In my own country, Australia, arch-conservative leaders such as Prime Minister John Howard and Foreign Minister Alexander Downer have consistently refused to stand up for an Australian citizen, David Hicks, who has been held at the U.S. military prison at Guantanamo Bay in Cuba as an "unlawful combatant" for more than three years. Howard and Downer are therefore colluding with the American government in the illegal mistreatment of an Australian citizen. Were Hicks being held in Syria or North Korea, I am sure they would vigorously intervene on his behalf. The only principle by which they govern is expediency.
New regime of measures
The Australian Parliament has recently passed into law an entirely new regime of measures that allows the government to detain and interrogate suspects. And in the United States, despite robust attempts by human rights advocates to protect the liberties of Americans guaranteed in the Constitution, the Bush administration continues to defy domestic and international law in its methods of detention and interrogation.

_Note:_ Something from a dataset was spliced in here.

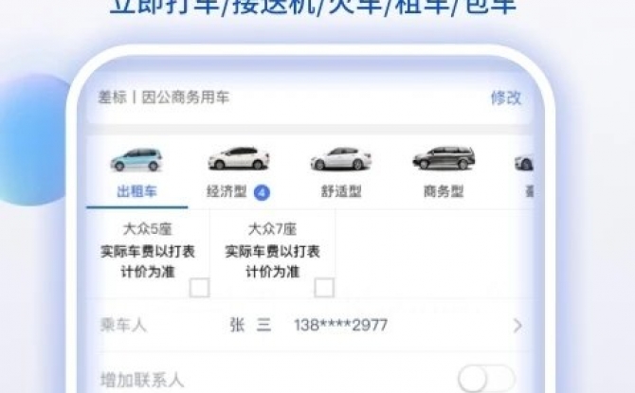
Task: Tap the 差标 | 因公商务用车 label
Action: coord(164,98)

If we could resurrect the body of Dzerzhinsky and ask him to express his motives, I am certain he would say that he was only trying to protect the integrity of the state from those who would do it harm. J. Edgar Hoover, who was director of the FBI 1924-72, and ever searching for subversives, particularly under the bed, was known as a practitioner of intimidation, blackmail and psychological torture of those he took a disliking to. And just as Iron Feliks' bust now adorns Moscow police headquarters, the FBI's headquarters bears the name of J. Edgar Hoover, thanks to a law signed by President Richard Nixon on May 4, 1972, two days before Hoover's death.
After studying Russian and Polish in the U.S., I went to Warsaw in 1966 for postgraduate study. That was a time when Poland was still under Soviet domination. I remember a Polish friend telling me that Dzerzhinsky was a true Polish hero.

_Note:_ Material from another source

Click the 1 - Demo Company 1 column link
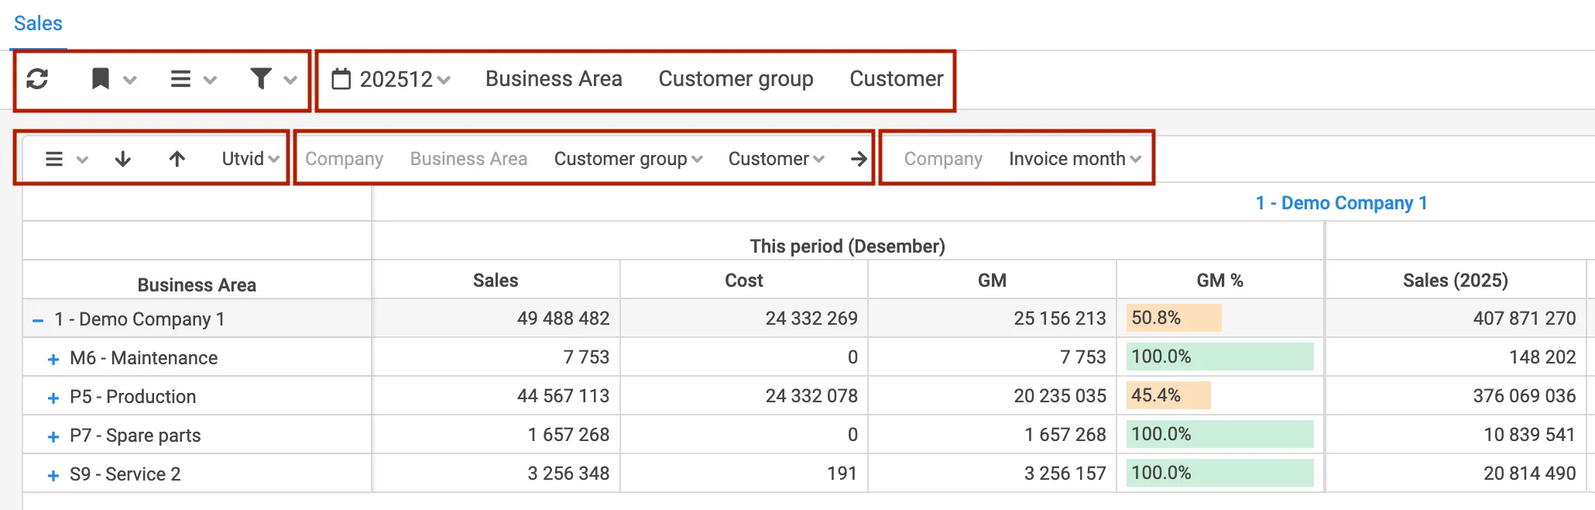 1341,203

"Really? Wasn't he on the wrong side?" I asked.
"Yes," my friend replied. "But all in all, no Pole killed more communists."
We today are obsessed with the question that both Dzerzhinsky and Hoover posited: Whose side are you on? There are true subversives in our society who would gladly see the curtailment of our freedoms. Some of them do fit the profile of the 21st-century terrorist. But others are in positions equivalent to Dzerzhinsky's and Hoover's.
We have to find a way of dealing with both types without forfeiting our rights in the process.